Could we just drop rowid in situations like this, when we're specifying a new PK?

From a UX perspective this makes sense to me. I suppose it's possible that the user could have queries which depend on rowid but it feels unlikely to me. We should also consider the fact that other objects could have dependencies on the rowid column. For instance there's nothing stopping a user from creating a secondary index which includes rowid in the key. Again, unlikely, but possible.

@yuzefovich
Copy link
Member

I think that the "alter primary key" operation does something wrong in this edge case because the comment on ExtraColumnIDs says they are used only for secondary indexes, yet - if my previous comments are correct - the new primary index will have rowid in there which goes against the comment.

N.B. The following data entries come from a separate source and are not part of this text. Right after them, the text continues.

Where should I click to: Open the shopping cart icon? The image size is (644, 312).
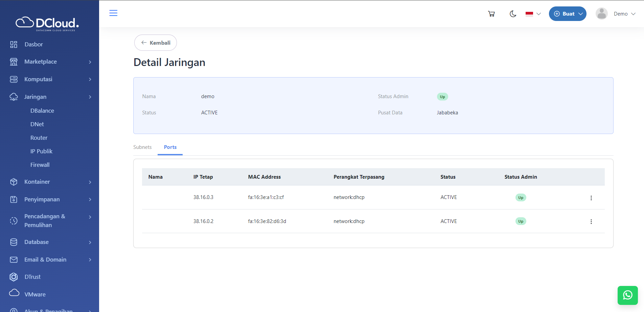[x=491, y=14]
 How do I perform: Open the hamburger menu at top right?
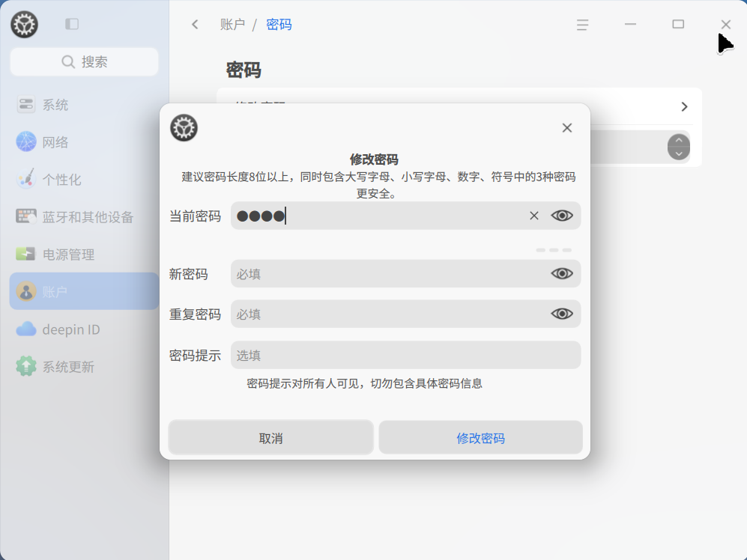click(x=582, y=24)
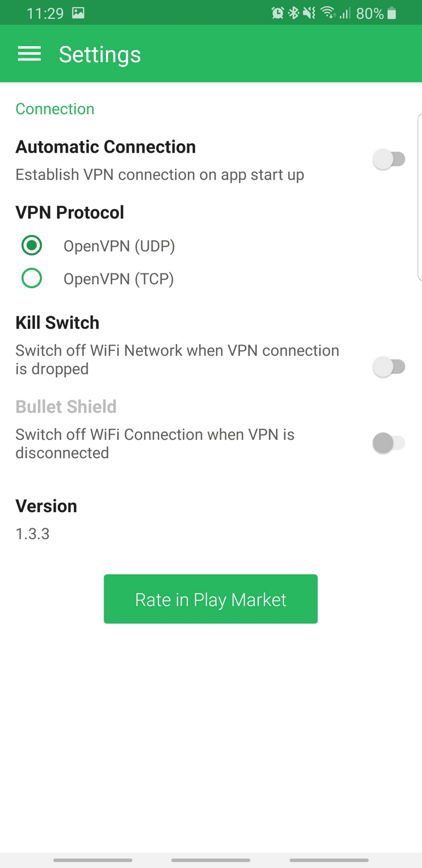This screenshot has height=868, width=422.
Task: Turn on the Kill Switch toggle
Action: [x=389, y=366]
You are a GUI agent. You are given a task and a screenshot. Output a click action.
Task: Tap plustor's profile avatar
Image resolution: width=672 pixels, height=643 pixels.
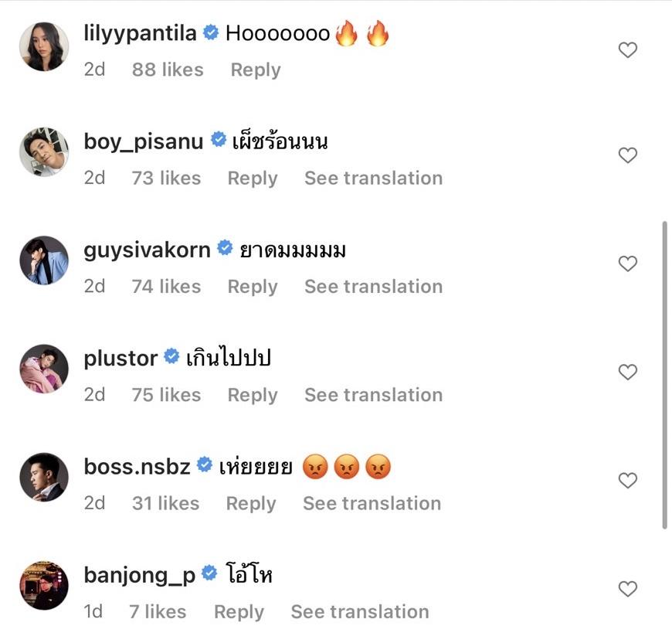point(44,369)
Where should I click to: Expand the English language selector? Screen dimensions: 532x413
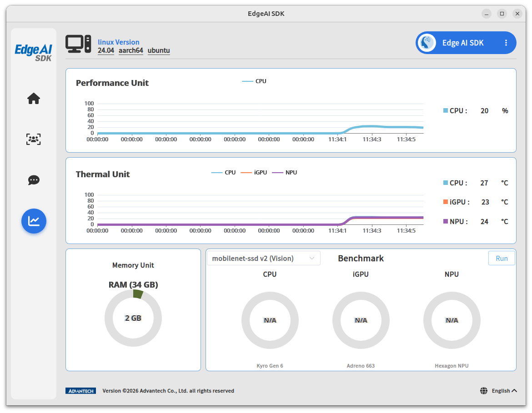[x=504, y=391]
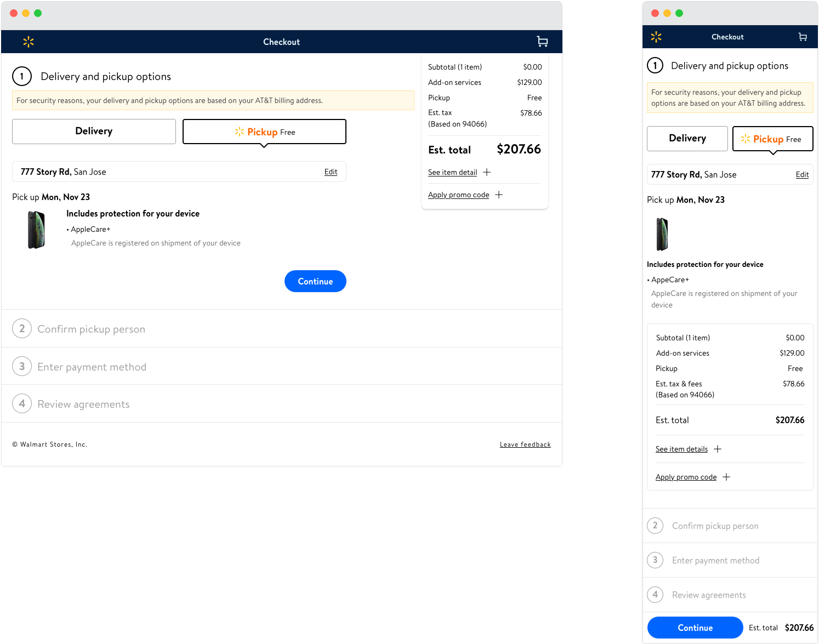Click plus icon beside desktop Apply promo code
The image size is (819, 644).
point(499,195)
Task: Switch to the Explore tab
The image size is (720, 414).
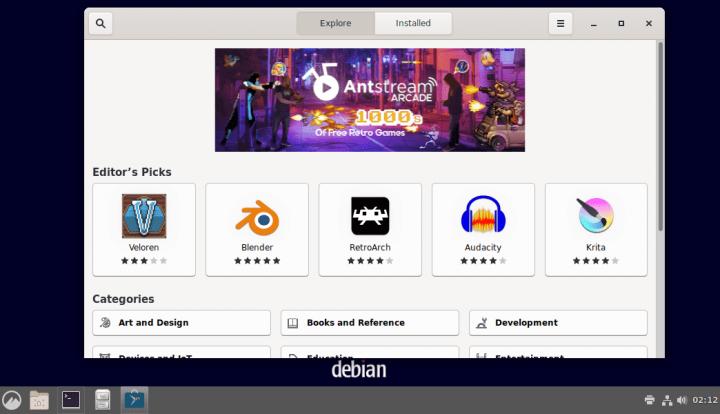Action: (x=335, y=23)
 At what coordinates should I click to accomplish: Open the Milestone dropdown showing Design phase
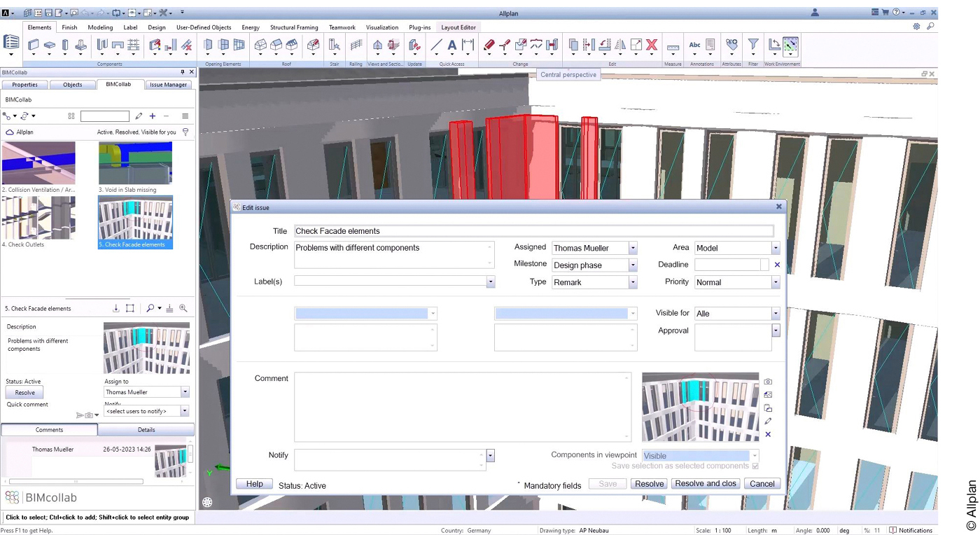pyautogui.click(x=633, y=265)
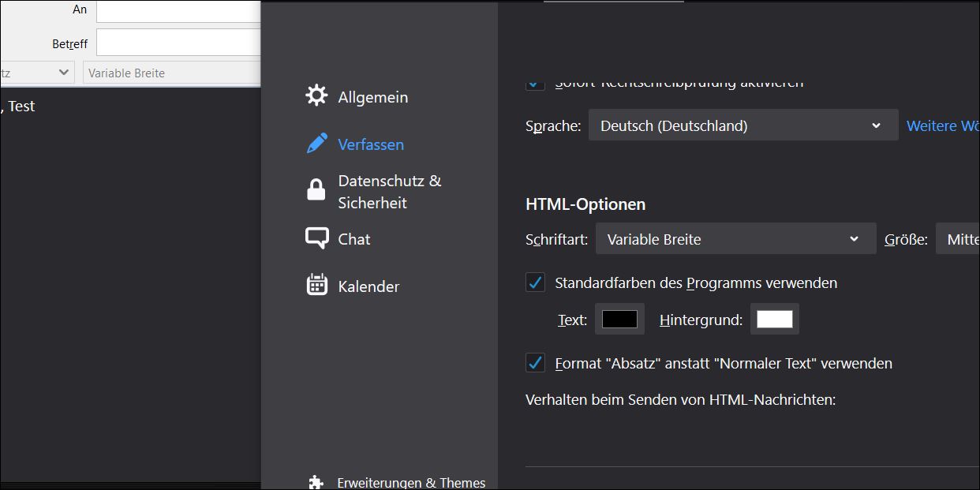Disable Format "Absatz" anstatt "Normaler Text" checkbox
Screen dimensions: 980x490
tap(536, 363)
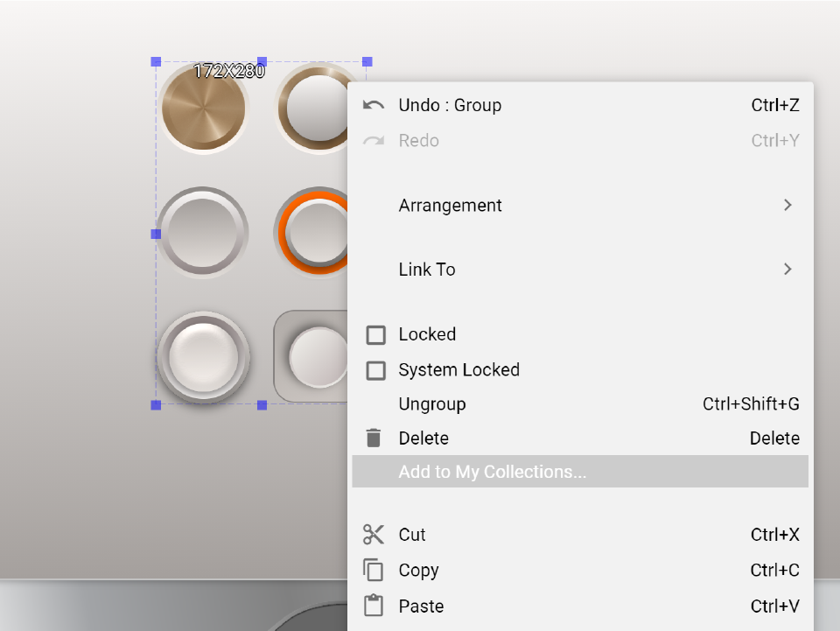Enable the Locked checkbox

click(375, 335)
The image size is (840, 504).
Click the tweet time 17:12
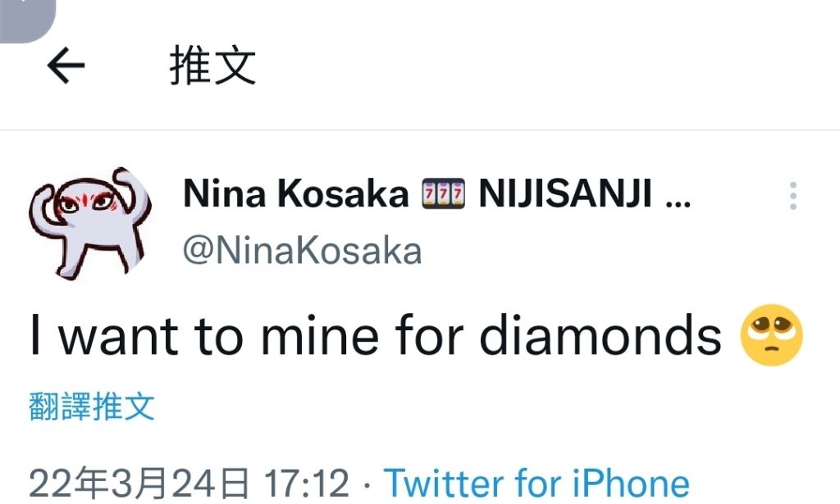[x=307, y=484]
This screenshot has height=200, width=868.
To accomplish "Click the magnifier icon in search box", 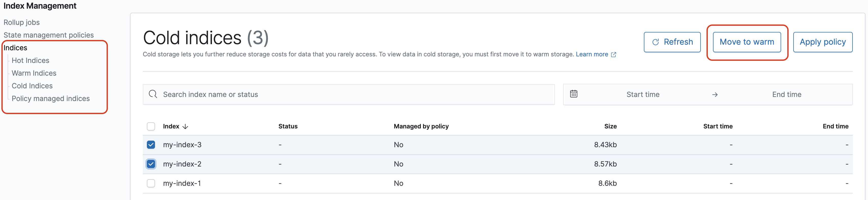I will point(153,94).
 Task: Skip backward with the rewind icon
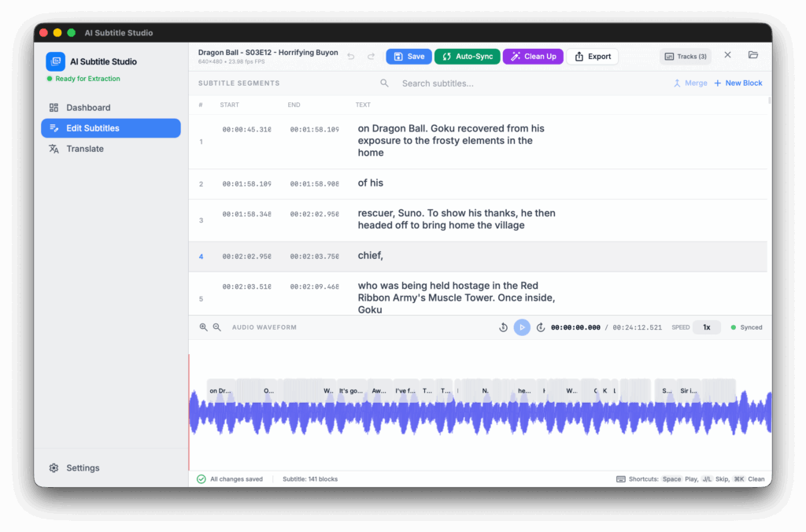tap(503, 327)
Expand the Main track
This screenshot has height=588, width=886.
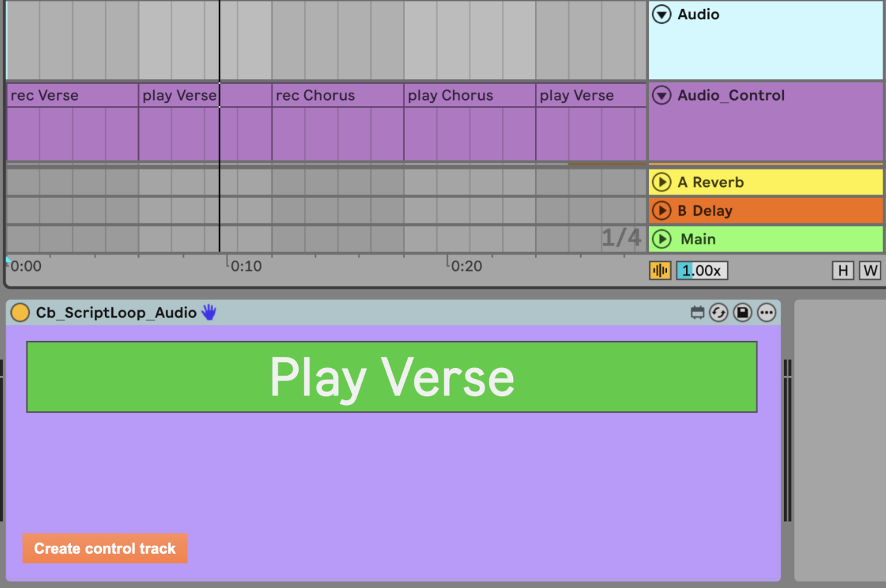click(x=661, y=240)
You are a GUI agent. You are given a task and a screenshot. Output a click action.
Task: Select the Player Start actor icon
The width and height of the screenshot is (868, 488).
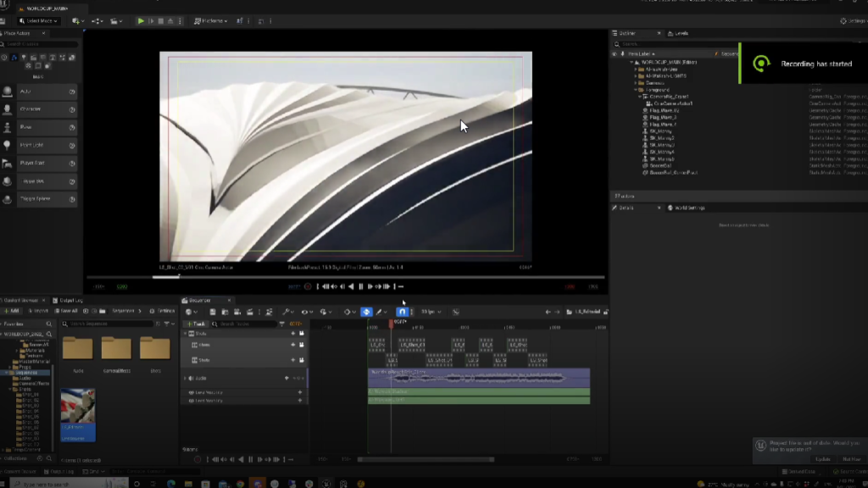pyautogui.click(x=8, y=163)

I think we might need to rewrite all of the indexes in this edge case, and maybe the fix is something like https://github.com/123youyouer/cockroach/pull/1/files.

@thoszhang
Copy link
Contributor

if my previous comments are correct - the new primary index will have rowid in there

I'm not seeing how this is true. When I tried setting up the conditions to reproduce the crash, with the following:

CREATE TABLE t54629 (c INT NOT NULL, UNIQUE INDEX (c));
ALTER TABLE t54629 ALTER PRIMARY KEY USING COLUMNS (c);

I see an empty ExtraColumnIDs list in the primary index. Here is the exact descriptor I get (on master): https://gist.github.com/lucy-zhang/cc4f5b8f51b047f352f2f002fdab0734

Were you seeing something different?

@yuzefovich
Copy link
Member

yuzefovich commented Dec 21, 2020

Hm, I don't remember - I was just looking at my old comment

the hidden rowid column from the original primary key is listed as ExtraColumnID on the updated primary key index descriptor, and that somehow messes up the deletion later.

It's quite possible that I wrote up my observations incorrectly.

@thoszhang
Copy link
Contributor

@yuzefovich would you or anyone else on the Execution team be able to take a look at what's going on with the deleter for secondary indexes, specifically, then?

From my end, I don't see anything invalid about the primary index descriptor after the PK change, and while the behavior of a non-PK rowid in the secondary index's ExtraColumnIDs is somewhat undefined, I don't see any obvious reason why it just wouldn't work at all. We can work on making any fixes to the descriptor as necessary on our end, but at this point I can't extract any information from following that stack trace and I think we need someone with execution knowledge.

@thoszhang
Copy link
Contributor

Could we just drop rowid in situations like this, when we're specifying a new PK?

From a UX perspective this makes sense to me. I suppose it's possible that the user could have queries which depend on rowid but it feels unlikely to me. We should also consider the fact that other objects could have dependencies on the rowid column. For instance there's nothing stopping a user from creating a secondary index which includes rowid in the key. Again, unlikely, but possible.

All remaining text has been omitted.